Von NÖN Redaktion. Erstellt am 19. Mai 2021 (03:45)
Während er in der Justizanstalt Hirtenberg seine Haft absitzte, kontaktierte der 38-jährige Mann sechs Frauen und spielte Liebesbeziehungen vor.
APA/Pfarrhofer, APA/Pfarrhofer

Auch aus dem Gefängnis heraus kann man Verbrechen begehen. So geschehen in der Justizanstalt Hirtenberg, wo ein 38-jähriger Türke von 2017 bis 2020 via Dating-Plattformen sechs Frauen um viel Geld betrogen hat. Die Staatsanwältin: „Er hat Notlagen erfunden und Liebesbeziehungen vorgespielt und so über 59.000 Euro in Form von Bargeld und Paysafe-Karten erbeutet.“ Der Mann sitzt seit neuneinhalb Jahren im Gefängnis und hat noch drei weitere abzubüßen.

Der Angeklagte bekannte sich teilweise schuldig und gab an, nur mit drei der Frauen Kontakt gehabt zu haben. Er habe die Handys „gebraucht“ von einem Mitinsassen bekommen, wo die Kontakte oder Dating-Plattformen schon darauf waren. Ein Opfer habe ihm 500 Euro gegeben, um seinen Anwalt zu bezahlen, ein weiteres Opfer habe ihm so Geld gegeben. Mit der dritten Frau habe er eine Beziehung gehabt, da hätte es auch Treffen während seiner Freigänge gegeben, sie habe ihm Kleidung, Zugtickets etc. bezahlt und Paysafe-Karten geschickt.

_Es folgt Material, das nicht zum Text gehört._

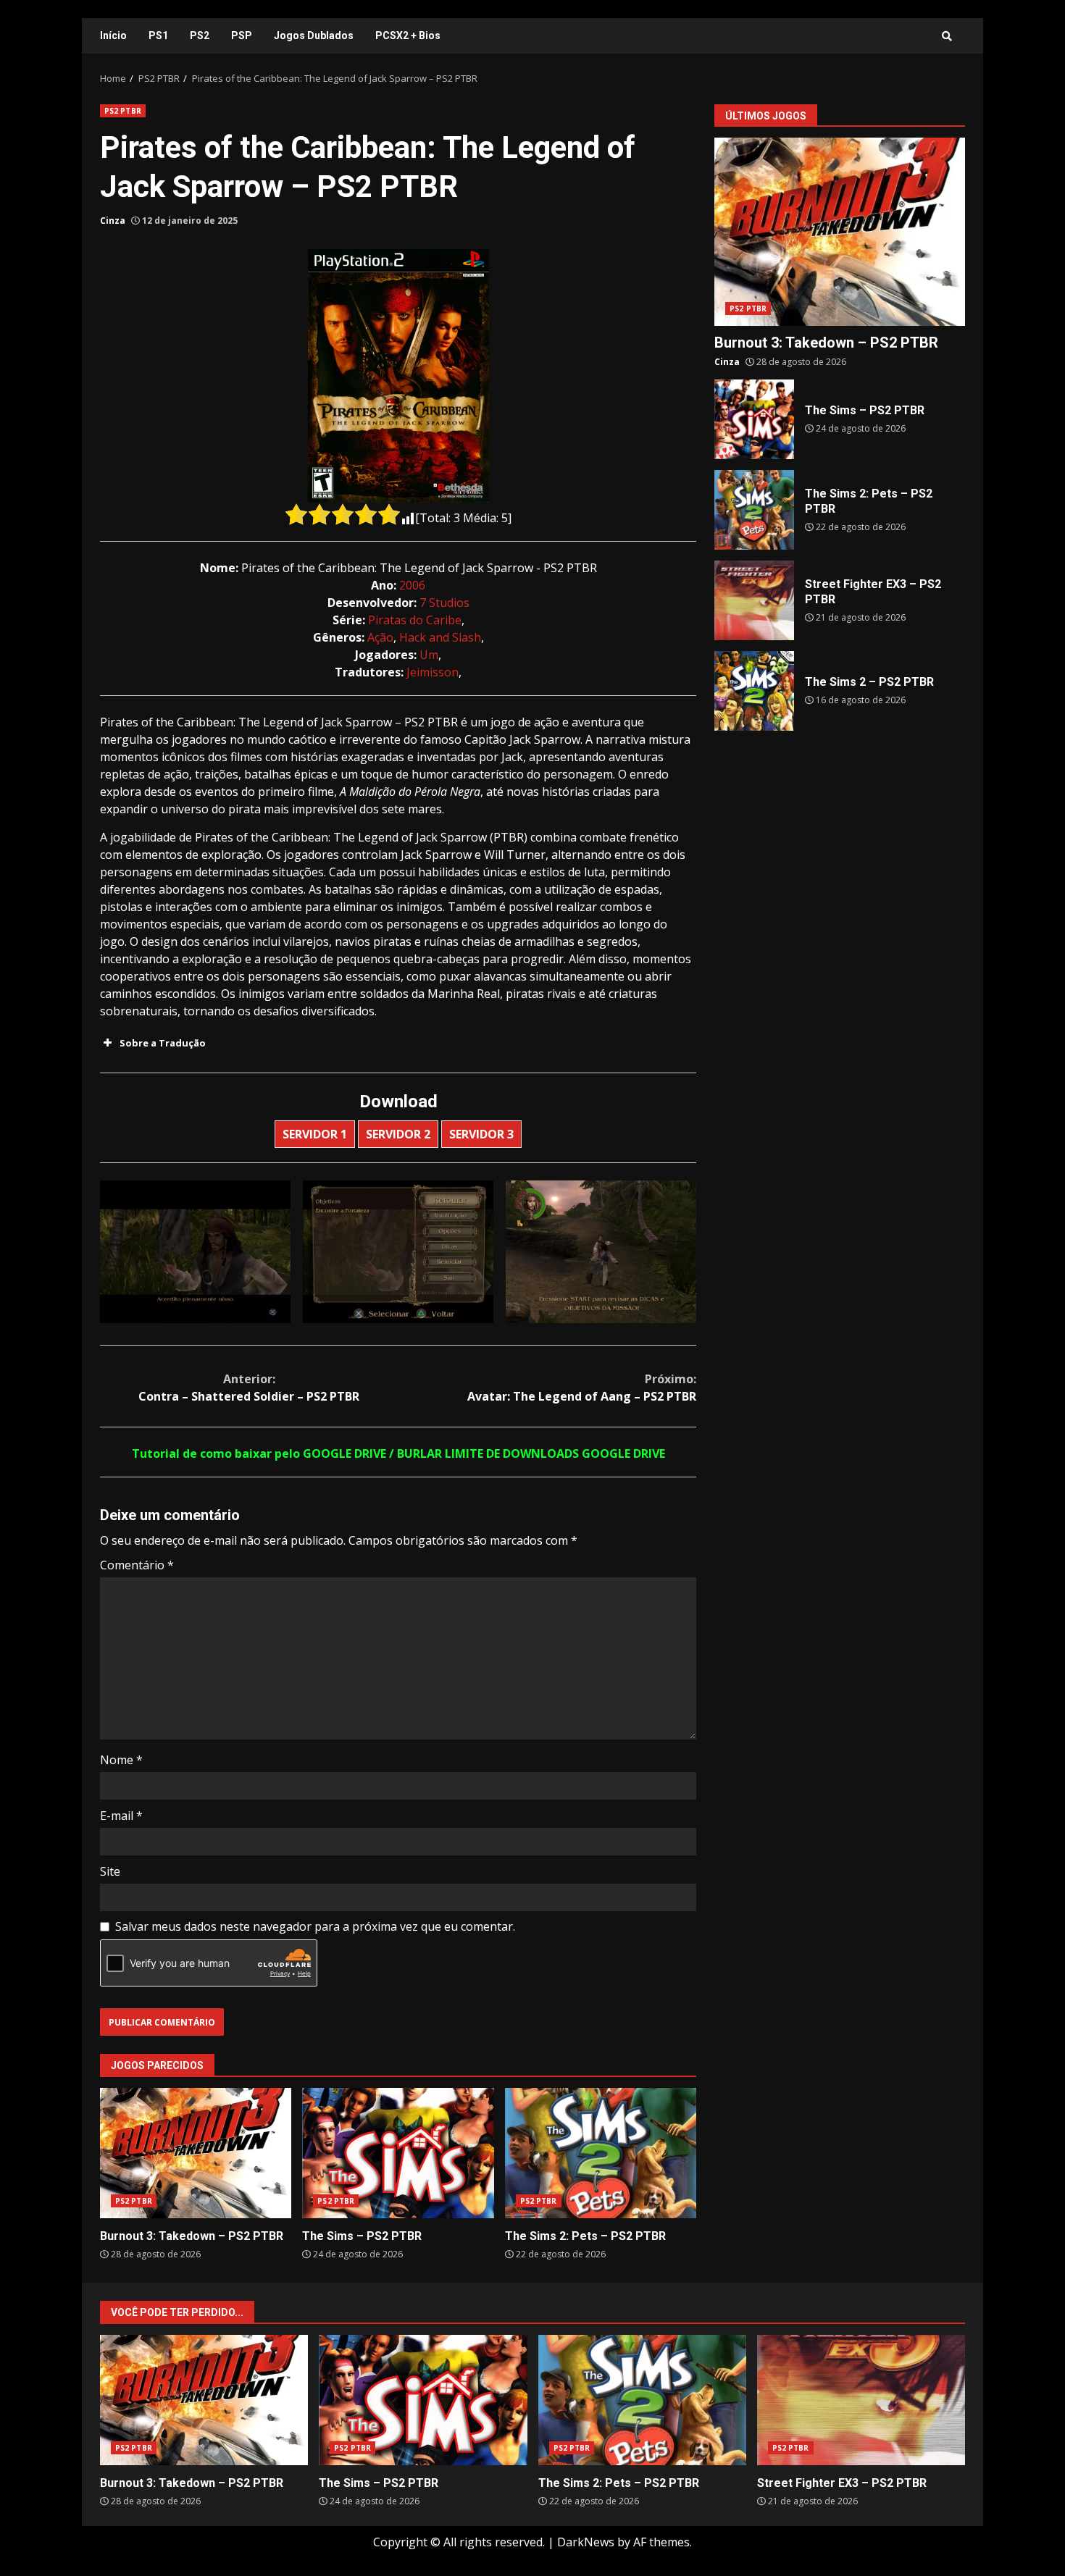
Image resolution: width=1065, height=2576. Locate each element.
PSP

Laut seiner Rechnung habe das Opfer etwa 9.000 Euro für ihn ausgegeben, laut der der betrogenen Frau allerdings über 47.000 Euro. Die Frau erzählte vor Gericht, dass er sich als Sportreporter vorgestellt habe und dann halt oft in missliche Lagen gekommen sei, wo er ihre finanzielle Hilfe gebraucht habe. „Er wurde zum Beispiel in der Ukraine ausgeraubt, landete in Haft, weil er viel zu schnell unterwegs war, als er zu mir fahren wollte, etc.“

Sie habe ihn in den neuen Monaten, die sie Kontakt hatten, aber niemals gesehen. Frage eines Schöffen: „Und trotzdem haben Sie ihm so viel Geld gegeben.“ Antwort: „Ich war verliebt.“ Die Richterin: „Aber in ein Phantom.“ Das Opfer: „In eine Stimme, ich hatte mich in seine Stimme verliebt.“ Der Angeklagte rechtfertigte sich damit, dass er drogensüchtig ist. Der Prozess wurde vertagt.